[Data for review Boundary: Start]

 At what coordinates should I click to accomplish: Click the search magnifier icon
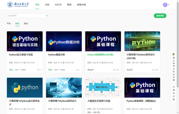coord(47,16)
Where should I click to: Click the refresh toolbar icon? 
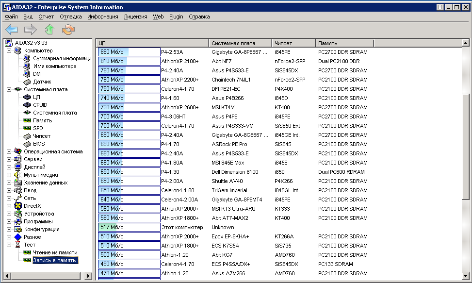click(68, 30)
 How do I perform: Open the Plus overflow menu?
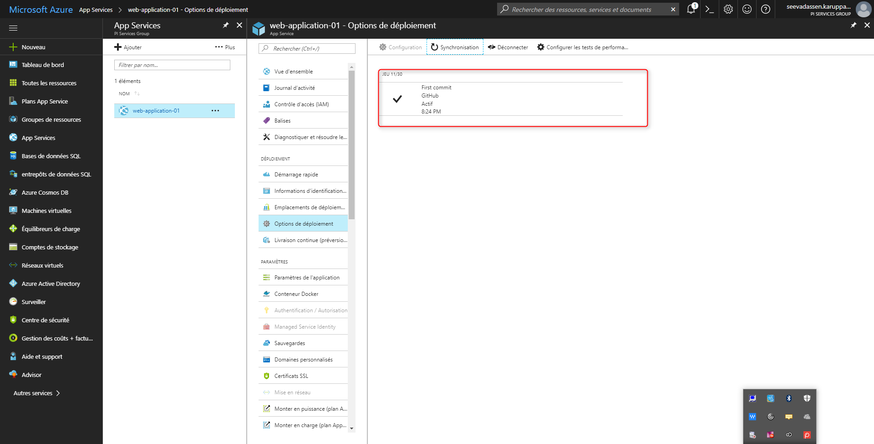tap(225, 47)
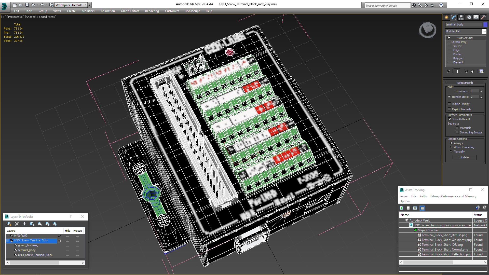Click the Vertex sub-object icon
The height and width of the screenshot is (275, 489).
click(x=457, y=46)
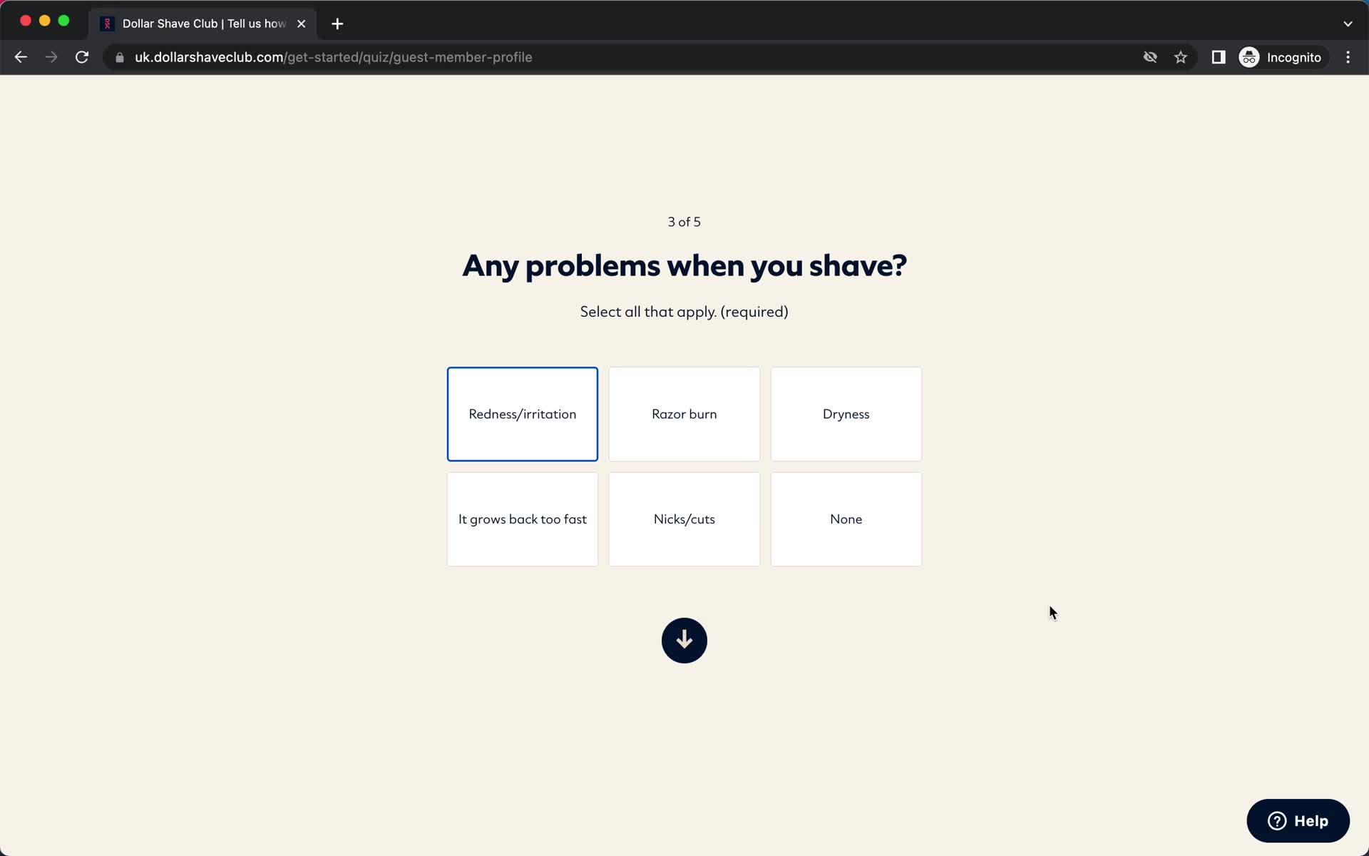
Task: Click the new tab plus button
Action: pyautogui.click(x=336, y=23)
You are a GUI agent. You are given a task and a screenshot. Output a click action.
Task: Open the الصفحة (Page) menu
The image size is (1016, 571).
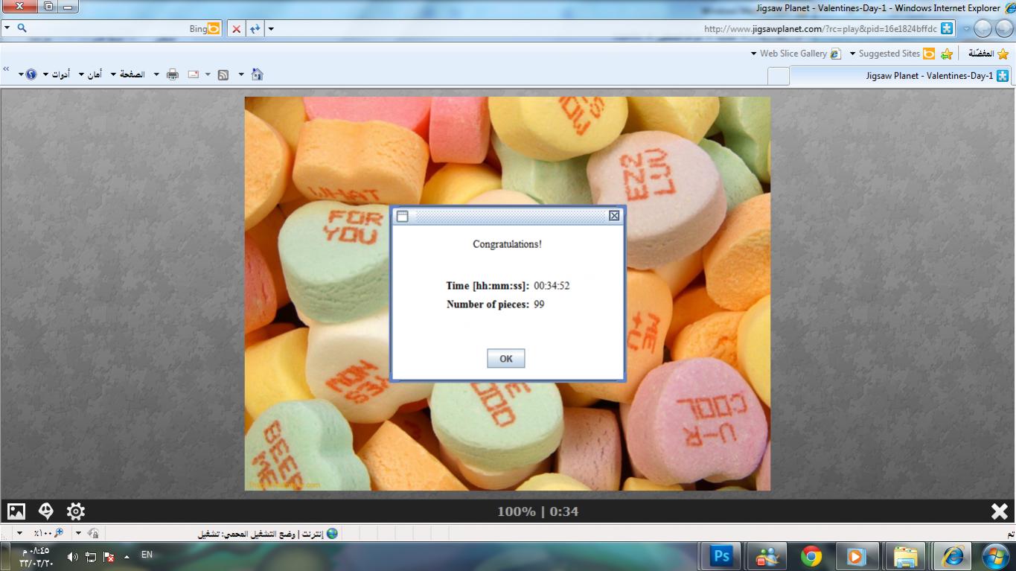click(x=131, y=74)
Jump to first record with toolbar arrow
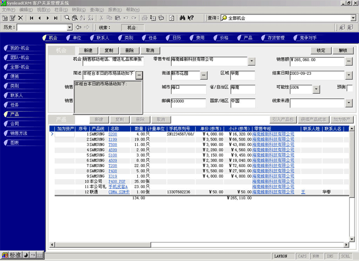Screen dimensions: 359x261 pyautogui.click(x=32, y=18)
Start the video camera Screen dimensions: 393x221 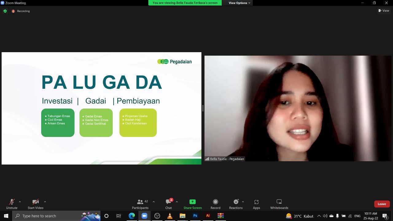tap(36, 204)
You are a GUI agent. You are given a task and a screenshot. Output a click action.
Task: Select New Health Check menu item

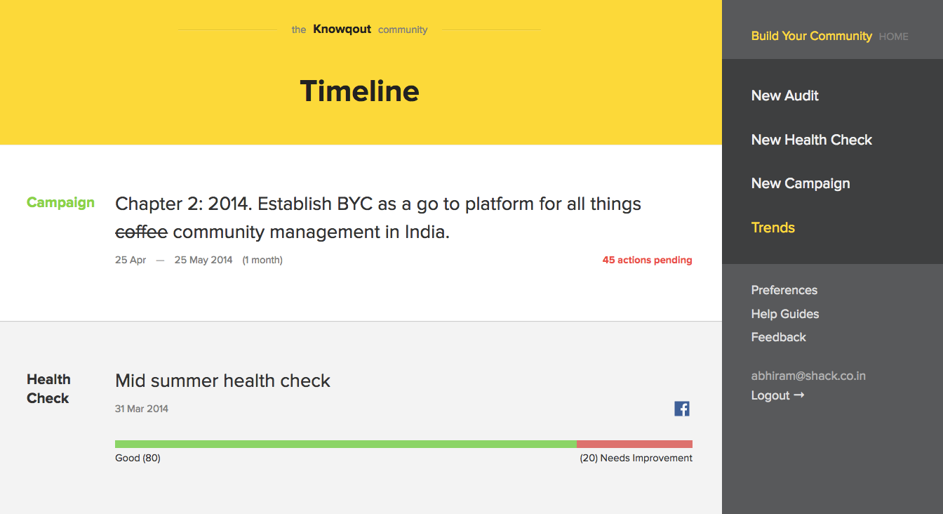(811, 140)
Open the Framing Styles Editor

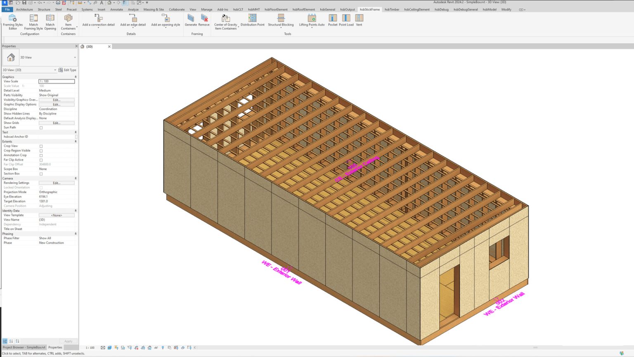tap(12, 21)
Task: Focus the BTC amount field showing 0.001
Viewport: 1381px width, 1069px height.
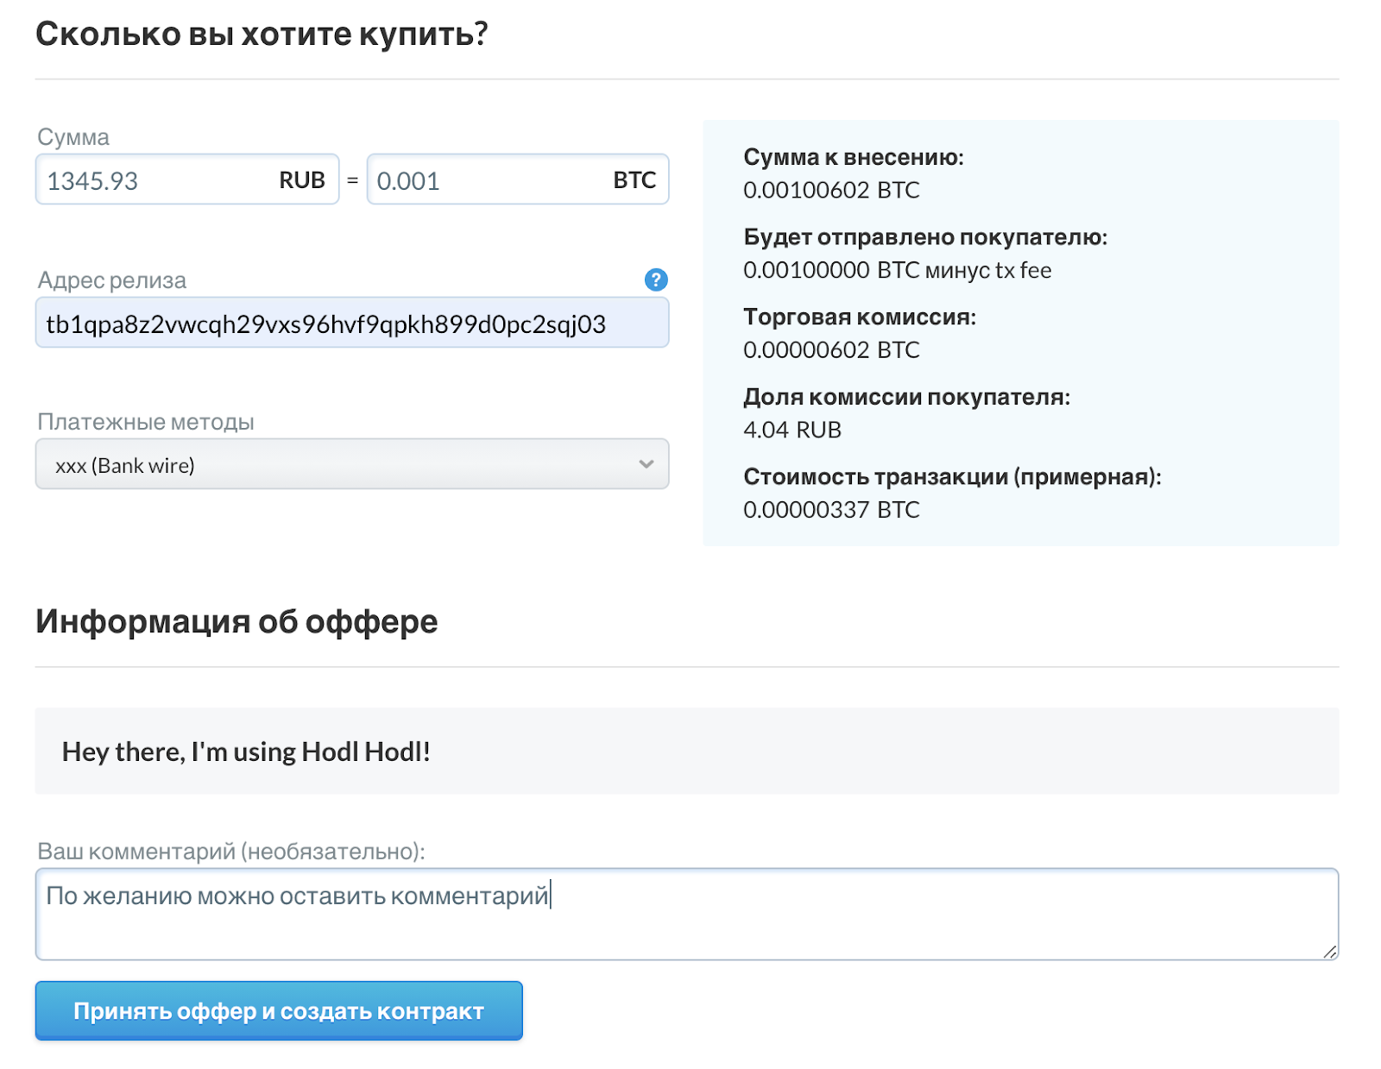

[Data for review Boundary: End]

Nothing but the lines from the one that contains "Open the Framing Styles Editor" through the last line of the material should be written out, exactly. Omit pictures.

Open the Framing Styles Editor

tap(12, 21)
Task: Focus the BTC amount field showing 0.001
Viewport: 1381px width, 1069px height.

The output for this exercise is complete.